* [Excerpt provided]
=== Section Start ===
Vaccine failure puzzles biologists
Vaccine failure puzzles biologists
By The Associated Press - 5/31/04
Source: The Capital City's Newpapar Online
JACKSON, Wyo. (AP) — Biologists are puzzled why brucellosis exposure rates have spiked among some vaccinated elk.
Disease rates at the Greys River elk feedground have even exceeded the high rates of the 1970s, before the state began vaccinating elk against brucellosis, according to Brandon Scurlock, a biologist with the Wyoming Game and Fish Department.
‘‘To be honest, I have no way of explaining this,'' Scurlock told a recent forum in Pinedale on elk feedgrounds.
Controlling the disease, which can cause animals to abort, is important because it can be transmitted to cattle.
The detection of the disease in cattle caused Wyoming to lose its federal brucellosis-free status earlier this year. That in turn has led to laborious and costly testing requirements.
While feedgrounds help keep elk away from cattle by encouraging them to congregate, the same congregation helps spread disease.
About 25 percent of elk on all feedgrounds test positive for exposure to the disease — compared to less than 3 percent of other elk.
Vaccination at the Greys River feedground began in 1985. Brucellosis exposure dropped below 10 percent in the mid-1990s, down from 54 percent in the 1970s.
In 2000, however, rates jumped to 26 percent before hitting 54 percent the following year. This year, 59 percent of elk tested positive.
Biologists originally thought that a weak batch of vaccine given to some elk in 1998 was to blame for the brucellosis rates at the Greys River feedground.
But Scurlock said that theory is no longer plausible because disease rates should have dropped among the elk that have been vaccinated with the correct dosage since then.
He said more tests are needed to find out what is happening.
=== Section End ===
* [Dataset]
=== Section Start ===
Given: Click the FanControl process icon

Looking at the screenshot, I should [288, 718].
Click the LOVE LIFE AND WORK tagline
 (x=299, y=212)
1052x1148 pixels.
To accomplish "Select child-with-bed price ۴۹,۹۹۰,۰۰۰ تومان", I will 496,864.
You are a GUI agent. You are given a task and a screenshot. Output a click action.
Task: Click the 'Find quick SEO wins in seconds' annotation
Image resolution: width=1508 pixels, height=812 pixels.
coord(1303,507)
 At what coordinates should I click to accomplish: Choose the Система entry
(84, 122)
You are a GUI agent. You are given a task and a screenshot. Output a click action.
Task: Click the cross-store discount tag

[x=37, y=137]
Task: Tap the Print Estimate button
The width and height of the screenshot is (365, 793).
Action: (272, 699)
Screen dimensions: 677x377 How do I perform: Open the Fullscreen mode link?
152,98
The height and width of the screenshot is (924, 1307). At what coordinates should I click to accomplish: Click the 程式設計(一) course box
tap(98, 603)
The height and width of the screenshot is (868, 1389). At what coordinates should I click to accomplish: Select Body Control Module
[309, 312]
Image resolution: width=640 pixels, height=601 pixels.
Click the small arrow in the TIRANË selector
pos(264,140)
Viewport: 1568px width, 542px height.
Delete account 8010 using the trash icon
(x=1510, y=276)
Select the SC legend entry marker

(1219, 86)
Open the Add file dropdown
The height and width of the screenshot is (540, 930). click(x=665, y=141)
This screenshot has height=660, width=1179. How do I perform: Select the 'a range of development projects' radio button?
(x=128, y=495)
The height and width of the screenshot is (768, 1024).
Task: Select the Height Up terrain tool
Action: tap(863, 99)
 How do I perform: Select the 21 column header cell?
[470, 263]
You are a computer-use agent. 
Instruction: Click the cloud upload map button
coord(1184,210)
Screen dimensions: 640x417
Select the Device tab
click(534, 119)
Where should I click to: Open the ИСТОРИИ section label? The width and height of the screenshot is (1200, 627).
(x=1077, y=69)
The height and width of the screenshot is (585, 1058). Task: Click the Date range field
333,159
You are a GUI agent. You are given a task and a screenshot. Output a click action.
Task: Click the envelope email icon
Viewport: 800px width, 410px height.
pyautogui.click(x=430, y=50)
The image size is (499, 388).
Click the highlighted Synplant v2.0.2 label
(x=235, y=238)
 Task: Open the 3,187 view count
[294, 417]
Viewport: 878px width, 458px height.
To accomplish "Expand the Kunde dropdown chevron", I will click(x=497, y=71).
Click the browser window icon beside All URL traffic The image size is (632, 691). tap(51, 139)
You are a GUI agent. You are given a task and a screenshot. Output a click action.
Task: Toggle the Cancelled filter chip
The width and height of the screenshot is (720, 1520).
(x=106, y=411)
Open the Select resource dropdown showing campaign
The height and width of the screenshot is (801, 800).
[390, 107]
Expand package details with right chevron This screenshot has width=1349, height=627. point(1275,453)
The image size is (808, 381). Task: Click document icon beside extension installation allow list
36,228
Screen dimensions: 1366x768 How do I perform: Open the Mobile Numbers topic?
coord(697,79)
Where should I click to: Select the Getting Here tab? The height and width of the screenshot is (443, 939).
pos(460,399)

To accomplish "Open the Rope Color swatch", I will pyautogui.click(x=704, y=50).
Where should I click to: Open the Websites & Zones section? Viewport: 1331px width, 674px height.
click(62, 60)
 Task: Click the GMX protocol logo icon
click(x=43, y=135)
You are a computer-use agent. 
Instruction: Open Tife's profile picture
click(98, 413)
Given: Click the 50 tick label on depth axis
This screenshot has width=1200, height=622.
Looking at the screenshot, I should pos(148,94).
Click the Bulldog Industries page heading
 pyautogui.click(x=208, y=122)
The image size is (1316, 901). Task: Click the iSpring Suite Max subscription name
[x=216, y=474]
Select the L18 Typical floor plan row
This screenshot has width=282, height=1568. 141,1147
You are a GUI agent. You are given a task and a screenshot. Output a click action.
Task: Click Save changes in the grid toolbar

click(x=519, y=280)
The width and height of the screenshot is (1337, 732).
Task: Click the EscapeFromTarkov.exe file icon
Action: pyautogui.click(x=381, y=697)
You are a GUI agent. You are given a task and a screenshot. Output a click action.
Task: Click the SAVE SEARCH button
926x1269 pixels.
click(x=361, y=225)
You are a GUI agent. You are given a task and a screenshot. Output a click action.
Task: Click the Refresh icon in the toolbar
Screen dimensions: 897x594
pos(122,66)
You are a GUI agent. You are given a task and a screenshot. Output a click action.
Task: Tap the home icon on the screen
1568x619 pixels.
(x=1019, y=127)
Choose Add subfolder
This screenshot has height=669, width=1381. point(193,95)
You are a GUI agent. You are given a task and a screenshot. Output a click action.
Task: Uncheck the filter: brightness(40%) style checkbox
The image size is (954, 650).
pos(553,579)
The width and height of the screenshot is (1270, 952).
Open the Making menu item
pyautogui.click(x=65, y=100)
=== Section End ===
* [What you are asked to do]
According to the article about brucellosis in vaccinated elk, in what year did vaccination begin at the Greys River feedground? These lines have nothing to do with the article.

* [Response]
1985